We would all like to see our big corporate processes moving ahead
in a smooth and seamless way: like a vehicle on a flat, well-maintained
roadway, for example. Yet what we often find is that the roadway has
gaps in it, forcing you to jump over them and crash-land on the other
side. If you can’t take the jump in your stride then you could
fall to the bottom of the ravine or at least have a nasty bump as you
land on the other side.
It’s pretty certain that you will waste time and energy every
time you come to one of these gaps in the process path. Yet most of
us are now used to it. Like steeplechasers, we accept that there are
water-jumps and hurdles along the way and we take the obstacles for
granted. But it doesn’t have to be like that.
The root cause
Any activity requires agreement between all those taking part as to
who is accountable for the outcome. You also need to know who is
responsible for carrying out different actions and who needs to be
consulted or informed about what is going on.

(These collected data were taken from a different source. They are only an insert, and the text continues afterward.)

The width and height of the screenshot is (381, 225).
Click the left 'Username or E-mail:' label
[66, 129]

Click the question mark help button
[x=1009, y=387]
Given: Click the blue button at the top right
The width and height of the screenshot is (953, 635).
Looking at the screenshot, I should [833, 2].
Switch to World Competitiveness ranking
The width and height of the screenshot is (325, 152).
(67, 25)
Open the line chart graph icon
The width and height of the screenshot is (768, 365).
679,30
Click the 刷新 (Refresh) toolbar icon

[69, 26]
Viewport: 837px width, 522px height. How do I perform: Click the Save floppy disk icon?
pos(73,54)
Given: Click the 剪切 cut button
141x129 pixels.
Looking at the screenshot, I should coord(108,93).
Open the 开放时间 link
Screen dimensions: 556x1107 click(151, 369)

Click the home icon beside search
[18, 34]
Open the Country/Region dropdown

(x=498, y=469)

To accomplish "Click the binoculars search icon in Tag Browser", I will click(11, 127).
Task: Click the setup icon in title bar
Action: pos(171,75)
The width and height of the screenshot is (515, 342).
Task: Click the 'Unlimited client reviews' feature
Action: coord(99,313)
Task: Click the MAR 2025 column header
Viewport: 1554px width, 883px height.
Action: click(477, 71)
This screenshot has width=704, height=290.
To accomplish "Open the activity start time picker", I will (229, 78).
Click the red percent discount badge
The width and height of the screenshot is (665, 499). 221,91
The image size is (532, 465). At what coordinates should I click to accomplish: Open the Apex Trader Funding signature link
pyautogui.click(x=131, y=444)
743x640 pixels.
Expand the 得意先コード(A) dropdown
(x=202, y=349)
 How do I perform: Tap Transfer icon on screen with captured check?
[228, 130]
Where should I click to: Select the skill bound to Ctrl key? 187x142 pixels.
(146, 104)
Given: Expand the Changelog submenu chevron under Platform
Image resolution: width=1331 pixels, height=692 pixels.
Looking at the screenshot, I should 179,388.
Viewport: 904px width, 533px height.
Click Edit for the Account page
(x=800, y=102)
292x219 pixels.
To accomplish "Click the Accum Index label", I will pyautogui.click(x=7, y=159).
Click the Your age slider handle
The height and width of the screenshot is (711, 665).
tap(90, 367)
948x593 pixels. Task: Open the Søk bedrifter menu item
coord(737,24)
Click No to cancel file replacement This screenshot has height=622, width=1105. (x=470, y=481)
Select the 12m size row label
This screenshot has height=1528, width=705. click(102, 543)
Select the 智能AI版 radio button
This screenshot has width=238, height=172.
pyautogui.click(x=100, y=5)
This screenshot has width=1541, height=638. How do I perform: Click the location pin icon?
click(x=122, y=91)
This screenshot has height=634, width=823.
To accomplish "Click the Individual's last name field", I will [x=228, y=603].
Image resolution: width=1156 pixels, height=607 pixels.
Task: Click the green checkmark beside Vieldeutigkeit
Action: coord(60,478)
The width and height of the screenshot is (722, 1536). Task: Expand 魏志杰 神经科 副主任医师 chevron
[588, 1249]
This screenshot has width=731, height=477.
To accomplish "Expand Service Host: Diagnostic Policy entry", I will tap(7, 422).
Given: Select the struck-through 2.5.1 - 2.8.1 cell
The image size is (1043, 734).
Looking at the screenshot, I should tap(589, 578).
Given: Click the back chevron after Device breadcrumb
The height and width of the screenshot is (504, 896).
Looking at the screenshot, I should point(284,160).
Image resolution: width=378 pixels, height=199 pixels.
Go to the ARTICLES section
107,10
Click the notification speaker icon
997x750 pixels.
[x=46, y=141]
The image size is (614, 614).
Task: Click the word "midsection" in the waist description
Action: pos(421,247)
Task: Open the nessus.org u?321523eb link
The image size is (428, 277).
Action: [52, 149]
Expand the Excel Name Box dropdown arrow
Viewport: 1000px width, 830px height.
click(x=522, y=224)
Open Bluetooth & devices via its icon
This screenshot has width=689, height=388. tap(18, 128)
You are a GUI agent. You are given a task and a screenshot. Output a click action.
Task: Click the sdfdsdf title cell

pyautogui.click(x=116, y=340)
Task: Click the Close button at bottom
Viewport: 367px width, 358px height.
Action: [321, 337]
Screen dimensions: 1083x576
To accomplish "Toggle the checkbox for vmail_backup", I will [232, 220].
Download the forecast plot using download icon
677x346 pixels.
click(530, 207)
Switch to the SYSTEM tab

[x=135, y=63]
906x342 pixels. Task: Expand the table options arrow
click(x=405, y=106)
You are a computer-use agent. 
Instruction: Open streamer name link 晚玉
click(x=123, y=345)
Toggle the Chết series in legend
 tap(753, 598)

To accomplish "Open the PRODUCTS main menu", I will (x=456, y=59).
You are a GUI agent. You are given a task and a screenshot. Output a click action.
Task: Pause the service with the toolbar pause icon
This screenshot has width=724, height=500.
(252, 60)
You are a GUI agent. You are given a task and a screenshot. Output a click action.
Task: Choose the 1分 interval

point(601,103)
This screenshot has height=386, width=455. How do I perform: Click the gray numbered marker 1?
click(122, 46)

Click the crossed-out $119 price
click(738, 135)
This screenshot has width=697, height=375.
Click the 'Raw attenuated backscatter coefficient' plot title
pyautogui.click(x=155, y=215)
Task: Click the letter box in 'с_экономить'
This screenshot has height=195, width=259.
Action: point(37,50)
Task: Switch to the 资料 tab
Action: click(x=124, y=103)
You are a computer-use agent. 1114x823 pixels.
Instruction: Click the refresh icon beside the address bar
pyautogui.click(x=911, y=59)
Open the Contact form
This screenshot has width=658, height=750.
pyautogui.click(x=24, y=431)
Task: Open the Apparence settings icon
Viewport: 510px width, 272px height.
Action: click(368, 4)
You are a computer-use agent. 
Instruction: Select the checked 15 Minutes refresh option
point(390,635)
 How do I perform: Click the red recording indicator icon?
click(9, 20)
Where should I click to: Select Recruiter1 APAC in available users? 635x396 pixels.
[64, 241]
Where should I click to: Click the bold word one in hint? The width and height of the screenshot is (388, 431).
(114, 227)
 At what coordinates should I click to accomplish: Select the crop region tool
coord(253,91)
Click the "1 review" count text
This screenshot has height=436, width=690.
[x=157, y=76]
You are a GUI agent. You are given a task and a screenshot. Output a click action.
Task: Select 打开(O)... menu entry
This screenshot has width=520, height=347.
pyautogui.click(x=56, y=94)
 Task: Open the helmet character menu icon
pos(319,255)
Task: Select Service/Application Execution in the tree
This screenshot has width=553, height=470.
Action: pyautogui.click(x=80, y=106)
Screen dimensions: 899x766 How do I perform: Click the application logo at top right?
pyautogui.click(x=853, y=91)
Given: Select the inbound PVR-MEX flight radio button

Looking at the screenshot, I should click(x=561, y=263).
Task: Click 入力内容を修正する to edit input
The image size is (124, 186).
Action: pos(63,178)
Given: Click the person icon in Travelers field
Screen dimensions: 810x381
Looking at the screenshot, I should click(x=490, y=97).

The trouble with programmes
and activities that jump across from one silo to another is that
more than one person will be accountable, at least for some part
of the outcome, and that is where it becomes complicated.
Unintended consequences
Take a hypothetical case where one person is accountable for meeting
a sales target and another is accountable for reducing fixed costs
by outsourcing back office functions. The first person may set up
a sales campaign in which administration of an incentive scheme is
to be carried out by a back office team… At the exactly the
same moment as the second person is planning to offshore the very
same back office team.
The two actions are in direct conflict and the unintended consequence
could be that the sales campaign has to be postponed and its financial
basis recalculated while substitutes are found to manage the incentive
scheme. No-one wants this kind of thing to happen but they do, all
the time.
Unwanted outcomes
Problems such as the example given here become more troublesome as
complexity rises. If there is an external partner involved, for example,
you have to cope with all the unintended consequences coming from
their end, as well. The same is true when different country organisations
are involved.
But let’s be clear about the issue: it’s not complexity
alone that causes difficulties but the competing areas of accountability.
And this all comes to a head at the points of connection, those gaps,
between different stages of a process.